Ryuichi Sumida


2026

The global deployment of Large Language Models (LLMs) underscores the urgent need to evaluate their cultural alignment. However, assessing genuine "cultural awareness" across modalities (text, vision, speech) and languages remains a significant challenge. To comprehensively investigate this domain, we propose MMAC, a systematic framework that encompasses a tri-modally aligned cultural benchmark creation pipeline and a five-dimensional evaluation protocol to assess cross-country awareness disparities, evaluate cross-lingual and cross-modal consistency, and verify cultural knowledge generalization and grounding validity. Given the prevailing Western cultural bias in current models, we focus on 8 Asian countries as our dataset foundation to more acutely reveal potential cultural deficiencies in LLMs. Our dataset, MMAC-bench, features 27,000 human-curated questions across 10 languages. Crucially, it is the first dataset aligned at the input level across text, image, and speech, enabling direct cross-modal transfer tests.

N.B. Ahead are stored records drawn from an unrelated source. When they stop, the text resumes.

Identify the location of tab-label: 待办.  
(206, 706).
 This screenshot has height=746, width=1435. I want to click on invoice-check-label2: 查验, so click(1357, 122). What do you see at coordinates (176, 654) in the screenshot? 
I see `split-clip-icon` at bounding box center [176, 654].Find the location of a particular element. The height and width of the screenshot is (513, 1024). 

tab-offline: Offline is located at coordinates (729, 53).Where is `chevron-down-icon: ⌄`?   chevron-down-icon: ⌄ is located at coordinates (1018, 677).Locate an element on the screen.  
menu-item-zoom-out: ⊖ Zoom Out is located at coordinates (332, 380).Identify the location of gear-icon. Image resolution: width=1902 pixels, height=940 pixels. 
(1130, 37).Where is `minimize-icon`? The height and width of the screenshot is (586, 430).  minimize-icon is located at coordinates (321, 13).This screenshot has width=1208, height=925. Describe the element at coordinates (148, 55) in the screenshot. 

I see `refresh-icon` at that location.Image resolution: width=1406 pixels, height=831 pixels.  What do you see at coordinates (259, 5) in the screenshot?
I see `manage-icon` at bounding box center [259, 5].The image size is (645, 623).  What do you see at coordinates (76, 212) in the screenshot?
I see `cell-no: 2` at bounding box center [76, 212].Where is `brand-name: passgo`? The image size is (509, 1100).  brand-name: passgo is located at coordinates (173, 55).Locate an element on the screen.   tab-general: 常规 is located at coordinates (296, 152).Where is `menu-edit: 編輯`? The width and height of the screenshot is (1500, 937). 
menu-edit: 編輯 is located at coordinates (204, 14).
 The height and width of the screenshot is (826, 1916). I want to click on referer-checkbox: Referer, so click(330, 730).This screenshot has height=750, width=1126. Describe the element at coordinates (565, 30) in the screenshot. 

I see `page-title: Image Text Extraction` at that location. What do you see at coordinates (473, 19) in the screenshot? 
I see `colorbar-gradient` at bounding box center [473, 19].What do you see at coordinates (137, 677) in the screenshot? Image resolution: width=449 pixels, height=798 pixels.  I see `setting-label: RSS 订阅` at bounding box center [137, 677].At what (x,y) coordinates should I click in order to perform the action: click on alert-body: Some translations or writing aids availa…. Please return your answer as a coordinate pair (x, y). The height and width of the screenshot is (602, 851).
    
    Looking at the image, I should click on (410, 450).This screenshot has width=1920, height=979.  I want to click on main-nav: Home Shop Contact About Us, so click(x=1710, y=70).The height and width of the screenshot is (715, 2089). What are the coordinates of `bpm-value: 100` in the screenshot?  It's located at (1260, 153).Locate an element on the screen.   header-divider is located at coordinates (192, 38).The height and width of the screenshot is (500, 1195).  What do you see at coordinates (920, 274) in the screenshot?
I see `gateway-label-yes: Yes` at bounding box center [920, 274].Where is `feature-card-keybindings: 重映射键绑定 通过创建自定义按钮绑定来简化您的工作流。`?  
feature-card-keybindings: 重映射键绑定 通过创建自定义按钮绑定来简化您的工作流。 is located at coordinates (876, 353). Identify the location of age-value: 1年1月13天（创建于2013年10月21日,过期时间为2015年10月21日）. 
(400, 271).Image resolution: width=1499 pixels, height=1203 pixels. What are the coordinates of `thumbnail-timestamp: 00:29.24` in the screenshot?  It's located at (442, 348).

Each question consists of multiple-choice options accompanied by open-ended generated explanations, where 79% require multi-step reasoning grounded in cultural context, moving beyond simple memorization. We probe the causes of modal divergence, offering insights into fostering culturally robust MLLMs.

2025

This study addresses the issue of what a Retrieval-Augmented Generation (RAG) chatbot should remember and what it should forget, based on findings from psychology. RAG retrieves relevant memories from past interactions to generate responses, and its effectiveness has been demonstrated. As conversations continue, however, the amount of stored memory keeps growing, which not only requires large storage capacity but also risks retaining unnecessary information, potentially reducing retrieval efficiency.To tackle this problem, we propose LUFY (Long-term Understanding and identiFYing key exchanges), a RAG chatbot that evaluates six distinct memory-related metrics derived from psychological models and real-world data. Instead of simply summing these metrics, it uses learned weights to account for the importance of each one. By using these weighted scores, the system can prioritize and retain relevant memories while gradually forgetting less important ones during both retrieval and memory management.To evaluate the effectiveness of LUFY in long-term conversations, we conducted experiments with human participants, who engaged in text-based conversations with three types of chatbots, each using different forgetting mechanisms, for at least two hours. The length of these conversations was more than 4.5 times longer than the longest conversations reported in previous studies. The results showed that prioritizing emotionally engaging memories while forgetting most of the conversation significantly enhanced user satisfaction.